Court of Appeal of Iowa

October 2, 2013

STATE OF IOWA, Plaintiff-Appellee,
v.
WAYNE MICHAEL POWELL, Defendant-Appellant.

Appeal from the Iowa District Court for Scott County, Nancy S. Tabor, Judge.

A defendant contends (1) the record contains insufficient evidence to support the jury's finding of guilt on a theft charge and (2) his trial attorney was ineffective in failing to object to a marshalling instruction that included an uncharged alternative.

Mark C. Smith, State Appellate Defender, and Robert P. Ranschau, Assistant Appellate Defender, for appellant.

Thomas J. Miller, Attorney General, Martha E. Trout, Assistant Attorney General, Michael J. Walton, County Attorney, and Joe Grubisich, Assistant County Attorney, for appellee.

Considered by Vaitheswaran, P.J., and Doyle and Danilson, JJ. Tabor, J., takes no part

VAITHESWARAN, P.J.

After large amounts of copper pipe turned up missing from a plumbing store, the State charged Wayne Powell with second-degree burglary and second-degree theft. A jury subsequently found Powell not guilty of second-degree burglary, but guilty of second-degree theft. On appeal, Powell contends (1) the record contains insufficient evidence to support the jury's finding of guilt on the theft charge and (2) his trial attorney was ineffective in failing to object to a marshalling instruction that included an uncharged alternative.

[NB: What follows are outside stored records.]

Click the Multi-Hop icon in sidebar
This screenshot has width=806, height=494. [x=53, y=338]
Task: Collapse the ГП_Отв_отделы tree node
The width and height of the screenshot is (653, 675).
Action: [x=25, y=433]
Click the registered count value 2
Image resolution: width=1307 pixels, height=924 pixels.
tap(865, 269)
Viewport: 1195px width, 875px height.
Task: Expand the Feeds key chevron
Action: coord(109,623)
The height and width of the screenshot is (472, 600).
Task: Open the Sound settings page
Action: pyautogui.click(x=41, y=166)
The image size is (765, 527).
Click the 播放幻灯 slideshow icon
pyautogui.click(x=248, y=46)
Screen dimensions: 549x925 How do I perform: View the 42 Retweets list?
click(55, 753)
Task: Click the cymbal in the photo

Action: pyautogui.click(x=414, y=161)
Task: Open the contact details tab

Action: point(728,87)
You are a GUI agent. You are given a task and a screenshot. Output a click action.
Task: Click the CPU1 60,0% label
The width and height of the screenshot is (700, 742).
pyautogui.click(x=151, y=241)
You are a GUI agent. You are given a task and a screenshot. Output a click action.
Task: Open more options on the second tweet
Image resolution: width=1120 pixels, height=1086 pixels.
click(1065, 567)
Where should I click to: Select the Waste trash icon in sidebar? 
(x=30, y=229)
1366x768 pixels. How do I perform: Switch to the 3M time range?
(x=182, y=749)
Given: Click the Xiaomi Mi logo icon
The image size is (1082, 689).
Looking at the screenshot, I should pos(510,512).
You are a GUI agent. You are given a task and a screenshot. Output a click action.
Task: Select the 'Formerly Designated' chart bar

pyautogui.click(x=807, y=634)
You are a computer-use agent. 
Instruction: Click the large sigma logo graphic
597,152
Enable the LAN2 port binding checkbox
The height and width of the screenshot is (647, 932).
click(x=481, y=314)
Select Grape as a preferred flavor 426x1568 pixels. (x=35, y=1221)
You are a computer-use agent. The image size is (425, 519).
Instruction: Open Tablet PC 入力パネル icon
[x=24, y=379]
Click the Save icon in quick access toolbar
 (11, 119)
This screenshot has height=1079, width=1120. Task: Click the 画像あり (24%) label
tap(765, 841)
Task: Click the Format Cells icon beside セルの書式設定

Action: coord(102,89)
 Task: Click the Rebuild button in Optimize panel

I. Sufficiency of the Evidence—Second-Degree Theft

The jury was instructed that the State would have to prove the following elements of theft:

1. On or about the seventh day of June 2012, the defendant did one of the following:
(a)took possession or control of copper sticks and rolls; or
(b) exercised control over the copper knowing or having reason to know it was stolen
2. The defendant did so with the intent to deprive Triton Plumbing of the copper sticks and rolls.
3. The property, at the time of the taking, belonged to Triton Plumbing.

Powell contends the record contains insufficient evidence to establish that he "took the copper." This contention implicates element (1)(a) above.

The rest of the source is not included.